Need to add more room to your home without adding onto your existing structure? Your garage may be the answer. Converting your garage into a livable area can add around 600 sq ft for a 2-car garage. On the up side, it will cost less than an addition. But the down side is your car may suffer.

What Does It Cost?

Converting a garage has the benefit of the existing structure. So it will cost about half of an all-new addition. You can expect to pay between $20,000 to $50,000 on a 2-car garage, depending on features. Want a bathroom as well? Add another $15,000 to $25,000.

What All Does It Involve?

Don't go thinking that converting a garage is a cheap project.
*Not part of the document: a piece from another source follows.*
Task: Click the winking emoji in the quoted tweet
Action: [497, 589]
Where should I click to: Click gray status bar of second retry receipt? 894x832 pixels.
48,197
A quality conversion may take 4-6 weeks and include:

  • Raising the floor height to allow for insulation over the concrete slab
  • Fully insulating walls and ceiling
  • Providing heating and cooling for the space, either by tying into the house’s main system or adding an independent one, such as a ductless mini-split system
  • An electrical service upgrade to accommodate the larger load
  • Opening up the partition wall between your house and the garage to create an open floor plan
  • Replacing garage doors with fully insulated stud walls
  • Adding windows and doors

How Do You Make Look Like It Was Always a Living Space?

If you go to the trouble of converting your garage, you may not want people asking "wasn't this a garage once?" You need to eliminate any evidence of the old garage door openings, install plenty of windows, and perhaps add rooftop design elements, such as dormer windows.

An architect can help you add design elements. Expect to pay $50 to $150 per hour for the services of a registered architect, or 5% to 20% of the cost of the whole project.

What’s the Downside?

The downside is where you now park your car(s). If you never parked them in the garage to start with, then great. But if you did, then you should look at the risks of parking outside, such as potential weather damage or theft. You may also lose storage for landscaping tools and lawnmowers. For that purpose, you might think about adding a shed for lawn tools.

What Are the Alternatives?

What about your basement, if you have one? If it's full height, then remodeling it will cost the same as a garage, and you won't give up your parking and tool storage.

Another approach is to leave the garage parking intact, and add new living space above it. It’s rare for a garage roof to be able to accommodate a full second story, so this project typically involves tearing off the existing roof, beefing up the garage’s structure, and then building the new space over it. But that can be a lot more work, and can cost much more.